Review: Operation Varsity Blues

14 June 2021 / by Calleigh Pan
Film
Review: Operation Varsity Blues
Directed by Chris Smith, the gripping documentary takes a deep dive into the US college admissions bribery scandal in 2019
Rating:
8/10

Operation Varsity Blues: The College Admissions Scandal, shifts the spotlight of the US college admissions scandal away from the celebrities involved, and focuses it back onto the mastermind behind it all, William (Rick) Singer. With re-enactments by Matthew Modine and dialogue taken verbatim from actual FBI wiretaps, the viewer now gets the chance to take a closer look behind the scenes of this scurrilous scandal. 

Singer, a former college basketball coach, rebranded himself into an “independent college counsellor” to help privileged children from the top one percent get into prestigious institutions. According to Singer, there were mainly three ways to get into esteemed colleges: 1) through the “front door,” meaning that students make it on their own merits; 2) through the “back door,” which means that parents make donates of such magnitude that colleges simply could not refuse; and 3) the option that was Singer’s specialty — the “side door.” Parents would pony up huge sums in the range of US$500,000 to US$1 million, and donate it to Singer’s Key Worldwide Foundation so that they could be disguised as charitable contributions. These contributions would then be passed on as “incentives” to Singer’s “close contacts” working inside the target college of his clients who will help make the application smoother. 

source: Netflix

However, the money alone was usually not enough, Singer came up with ways to pass off the student applicants as athletes, often those who specialize in upper-class, niche sports like water polo or sailing since those sports usually attracted less attention and press coverage. He would then photoshop the faces of the applicants onto the bodies of professional players, or in the case of actress Lori Loughlin’s two daughters, take photographs of them on rowing machines, all to suggest that the students were athletes their target colleges should covet. Singer would even take it one step further by paying off proctors to fake the applicants’ SAT results. The lengths to which Singer went to conceal the deception from the applicants who were taking the test is staggering, in virtually every case, the parents weren’t just offering financial incentives to key admission personnel under Singer’s influence, they were also lying to their own children.

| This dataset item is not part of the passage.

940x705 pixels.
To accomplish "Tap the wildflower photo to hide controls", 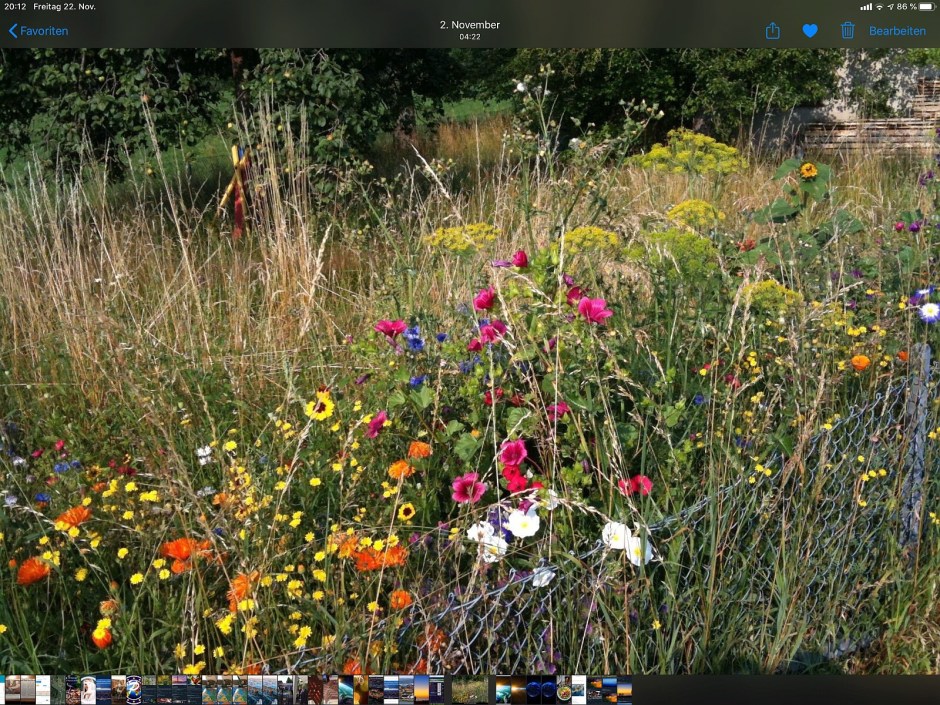I will tap(470, 360).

The film did a great job in shining the light on the harsh reality of admissions inequality and disproving the illusory belief that the college admissions process in the US is purely meritocratic. Yet what makes Operation Varsity Blues such an intriguing movie is not only how it reveals the story behind the big headlines, its strong theme of indictment towards the commodification of higher education shows precisely how colleges are now selling their prestige and exclusiveness to America’s aristocratic class. To witness the lengths some wealthy parents are willing to go just to ensure that their children attend esteemed colleges and to obtain the status it may bring is truly flabbergasting to us more ordinary folks.

 Higher education is also often considered as one of the best ways for underprivileged families to break the cycle of poverty. But when the rich and wealthy are gaming a college recruitment system that’s already skewed towards them to begin with, it robs the precious opportunities for those that are truly deserving but just so happens to be of a disadvantaged social status. Operation Varsity Blues proves that the current recruitment process of US colleges is oftentimes not truly as fair and open as they often tout it to be. I believe the question on the back of most of our minds will be: are the colleges going to do something about it, will they facilitate real change? 

Operation Varsity Blues: The College Admissions Scandal is now streaming on Netflix.